What is required: Please set down exactly the lines of the listing below from the line containing "Blubberguy22 (61 pages) (104, 264)" through the line containing "Firas Moalla (69 pages) (104, 776)", both lines included, leaving out all other lines.

Data for this exercise:

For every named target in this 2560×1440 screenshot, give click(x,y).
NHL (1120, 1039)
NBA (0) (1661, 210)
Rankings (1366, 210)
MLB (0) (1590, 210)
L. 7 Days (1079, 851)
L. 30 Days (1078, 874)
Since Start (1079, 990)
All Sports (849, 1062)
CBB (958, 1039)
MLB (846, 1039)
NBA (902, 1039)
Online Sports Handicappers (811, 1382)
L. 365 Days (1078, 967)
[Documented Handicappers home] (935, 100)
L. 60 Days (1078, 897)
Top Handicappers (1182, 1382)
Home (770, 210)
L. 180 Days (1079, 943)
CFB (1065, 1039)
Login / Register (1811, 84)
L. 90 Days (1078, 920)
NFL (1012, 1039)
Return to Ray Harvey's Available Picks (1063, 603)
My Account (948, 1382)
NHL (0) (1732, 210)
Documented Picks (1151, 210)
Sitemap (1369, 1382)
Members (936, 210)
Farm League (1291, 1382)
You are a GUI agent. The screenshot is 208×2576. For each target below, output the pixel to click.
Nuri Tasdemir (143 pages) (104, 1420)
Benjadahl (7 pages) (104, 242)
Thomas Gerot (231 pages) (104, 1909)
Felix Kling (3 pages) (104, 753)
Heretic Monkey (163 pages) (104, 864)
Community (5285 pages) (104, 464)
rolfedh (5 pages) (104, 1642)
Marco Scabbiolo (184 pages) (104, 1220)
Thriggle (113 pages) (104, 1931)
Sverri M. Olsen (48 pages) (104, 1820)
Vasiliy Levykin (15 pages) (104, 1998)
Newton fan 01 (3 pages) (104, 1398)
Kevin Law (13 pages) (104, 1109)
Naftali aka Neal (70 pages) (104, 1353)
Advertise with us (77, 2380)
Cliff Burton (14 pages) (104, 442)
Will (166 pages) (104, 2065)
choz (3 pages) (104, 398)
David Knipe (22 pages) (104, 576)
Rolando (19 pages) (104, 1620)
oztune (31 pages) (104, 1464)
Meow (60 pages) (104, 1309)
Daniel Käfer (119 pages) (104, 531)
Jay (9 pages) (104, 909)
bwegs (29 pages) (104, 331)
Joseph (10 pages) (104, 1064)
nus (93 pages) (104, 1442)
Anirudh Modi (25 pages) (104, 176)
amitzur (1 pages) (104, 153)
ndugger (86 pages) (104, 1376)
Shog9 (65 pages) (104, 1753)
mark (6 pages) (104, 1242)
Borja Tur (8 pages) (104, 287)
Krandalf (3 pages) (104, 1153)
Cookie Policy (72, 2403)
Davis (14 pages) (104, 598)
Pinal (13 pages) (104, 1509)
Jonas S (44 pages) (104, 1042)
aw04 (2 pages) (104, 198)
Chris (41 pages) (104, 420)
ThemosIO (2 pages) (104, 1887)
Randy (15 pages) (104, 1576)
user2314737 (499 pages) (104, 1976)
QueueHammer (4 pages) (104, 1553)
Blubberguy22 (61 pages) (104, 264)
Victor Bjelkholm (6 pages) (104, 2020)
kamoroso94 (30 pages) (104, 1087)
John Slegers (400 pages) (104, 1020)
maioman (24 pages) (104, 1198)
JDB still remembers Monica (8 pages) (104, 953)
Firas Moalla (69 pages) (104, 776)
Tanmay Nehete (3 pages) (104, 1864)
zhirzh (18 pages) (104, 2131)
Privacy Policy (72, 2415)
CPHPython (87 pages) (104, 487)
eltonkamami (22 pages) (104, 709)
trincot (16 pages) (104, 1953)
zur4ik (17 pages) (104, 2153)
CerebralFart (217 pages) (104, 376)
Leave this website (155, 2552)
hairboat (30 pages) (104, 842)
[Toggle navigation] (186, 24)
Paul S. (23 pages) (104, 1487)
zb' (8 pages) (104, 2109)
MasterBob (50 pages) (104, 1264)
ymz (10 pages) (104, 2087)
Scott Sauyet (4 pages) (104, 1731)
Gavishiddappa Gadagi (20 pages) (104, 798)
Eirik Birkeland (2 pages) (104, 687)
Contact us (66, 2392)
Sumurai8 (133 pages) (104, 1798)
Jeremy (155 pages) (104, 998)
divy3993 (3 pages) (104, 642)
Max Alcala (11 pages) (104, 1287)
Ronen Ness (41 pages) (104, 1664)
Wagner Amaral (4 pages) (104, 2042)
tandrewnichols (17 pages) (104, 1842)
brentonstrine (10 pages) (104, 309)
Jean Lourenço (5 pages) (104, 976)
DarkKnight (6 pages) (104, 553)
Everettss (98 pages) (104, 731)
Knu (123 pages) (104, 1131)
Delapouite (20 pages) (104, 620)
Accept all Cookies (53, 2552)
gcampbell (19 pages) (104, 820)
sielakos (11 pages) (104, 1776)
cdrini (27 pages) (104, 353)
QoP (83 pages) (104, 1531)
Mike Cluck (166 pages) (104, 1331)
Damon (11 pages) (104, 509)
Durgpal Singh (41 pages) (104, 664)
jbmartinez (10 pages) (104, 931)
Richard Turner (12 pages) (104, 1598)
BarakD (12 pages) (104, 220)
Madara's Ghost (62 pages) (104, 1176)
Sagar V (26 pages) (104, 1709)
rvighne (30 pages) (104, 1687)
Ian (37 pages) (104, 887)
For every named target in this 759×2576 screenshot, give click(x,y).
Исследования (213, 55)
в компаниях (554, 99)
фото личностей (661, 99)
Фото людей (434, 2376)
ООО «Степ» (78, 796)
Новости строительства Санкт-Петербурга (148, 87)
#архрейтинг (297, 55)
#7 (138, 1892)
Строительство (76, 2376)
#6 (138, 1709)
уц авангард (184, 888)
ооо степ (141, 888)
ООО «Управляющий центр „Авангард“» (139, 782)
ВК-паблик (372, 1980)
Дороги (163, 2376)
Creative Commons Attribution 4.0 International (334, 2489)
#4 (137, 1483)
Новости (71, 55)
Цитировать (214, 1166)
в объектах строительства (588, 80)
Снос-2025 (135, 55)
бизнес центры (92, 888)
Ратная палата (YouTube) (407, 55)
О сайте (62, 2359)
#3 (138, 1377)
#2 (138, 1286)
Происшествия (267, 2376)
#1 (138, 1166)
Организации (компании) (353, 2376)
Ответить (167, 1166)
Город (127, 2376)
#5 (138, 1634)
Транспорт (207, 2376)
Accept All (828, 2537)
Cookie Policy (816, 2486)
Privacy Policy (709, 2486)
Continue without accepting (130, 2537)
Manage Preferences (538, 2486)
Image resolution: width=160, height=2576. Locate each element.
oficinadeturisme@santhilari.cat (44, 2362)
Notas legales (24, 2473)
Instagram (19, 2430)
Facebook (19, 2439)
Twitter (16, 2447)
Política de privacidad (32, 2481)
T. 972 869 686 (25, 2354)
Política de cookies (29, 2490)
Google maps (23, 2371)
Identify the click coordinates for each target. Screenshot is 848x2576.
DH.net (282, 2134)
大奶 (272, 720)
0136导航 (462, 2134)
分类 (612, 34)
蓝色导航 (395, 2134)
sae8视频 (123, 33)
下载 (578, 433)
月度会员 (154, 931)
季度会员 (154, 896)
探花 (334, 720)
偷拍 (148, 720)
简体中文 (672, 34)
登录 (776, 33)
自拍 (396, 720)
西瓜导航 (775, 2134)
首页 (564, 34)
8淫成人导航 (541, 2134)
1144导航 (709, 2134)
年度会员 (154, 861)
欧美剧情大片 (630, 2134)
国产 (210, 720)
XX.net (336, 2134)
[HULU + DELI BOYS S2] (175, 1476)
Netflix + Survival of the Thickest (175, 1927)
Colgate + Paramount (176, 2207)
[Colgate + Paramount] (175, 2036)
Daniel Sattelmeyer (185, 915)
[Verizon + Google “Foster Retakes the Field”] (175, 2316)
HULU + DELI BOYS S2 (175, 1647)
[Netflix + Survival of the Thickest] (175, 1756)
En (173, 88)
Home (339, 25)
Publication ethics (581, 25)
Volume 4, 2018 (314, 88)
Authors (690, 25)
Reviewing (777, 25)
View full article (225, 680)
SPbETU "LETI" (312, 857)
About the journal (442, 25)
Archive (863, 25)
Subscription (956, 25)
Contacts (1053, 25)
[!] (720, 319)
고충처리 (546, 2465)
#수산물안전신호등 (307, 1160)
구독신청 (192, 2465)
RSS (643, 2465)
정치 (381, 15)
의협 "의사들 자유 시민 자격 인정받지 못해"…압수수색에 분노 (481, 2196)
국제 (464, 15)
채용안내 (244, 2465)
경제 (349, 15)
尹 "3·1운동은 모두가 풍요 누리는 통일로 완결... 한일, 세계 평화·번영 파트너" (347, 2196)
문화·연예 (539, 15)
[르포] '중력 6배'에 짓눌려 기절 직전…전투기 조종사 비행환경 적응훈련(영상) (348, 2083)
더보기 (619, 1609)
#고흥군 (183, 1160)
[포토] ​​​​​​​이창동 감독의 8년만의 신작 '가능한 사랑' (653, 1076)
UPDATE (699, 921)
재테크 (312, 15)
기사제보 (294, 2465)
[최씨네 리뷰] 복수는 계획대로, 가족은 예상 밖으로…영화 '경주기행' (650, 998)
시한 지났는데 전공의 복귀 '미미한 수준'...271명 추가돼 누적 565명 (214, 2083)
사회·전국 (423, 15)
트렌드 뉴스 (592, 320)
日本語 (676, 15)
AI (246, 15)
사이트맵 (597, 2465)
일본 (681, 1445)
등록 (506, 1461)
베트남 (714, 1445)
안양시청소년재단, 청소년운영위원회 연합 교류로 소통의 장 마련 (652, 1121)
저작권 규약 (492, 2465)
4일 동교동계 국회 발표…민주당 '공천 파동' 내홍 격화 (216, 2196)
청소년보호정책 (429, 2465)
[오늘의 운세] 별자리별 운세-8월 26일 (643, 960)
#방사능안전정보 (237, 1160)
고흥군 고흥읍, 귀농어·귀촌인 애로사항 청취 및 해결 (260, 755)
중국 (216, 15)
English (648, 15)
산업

Answer section:
Blubberguy22 (61 pages) (104, 264)
Victor Bjelkholm (6 pages) (104, 2020)
kamoroso94 (30 pages) (104, 1087)
John Slegers (400 pages) (104, 1020)
maioman (24 pages) (104, 1198)
JDB still remembers Monica (8 pages) (104, 953)
Firas Moalla (69 pages) (104, 776)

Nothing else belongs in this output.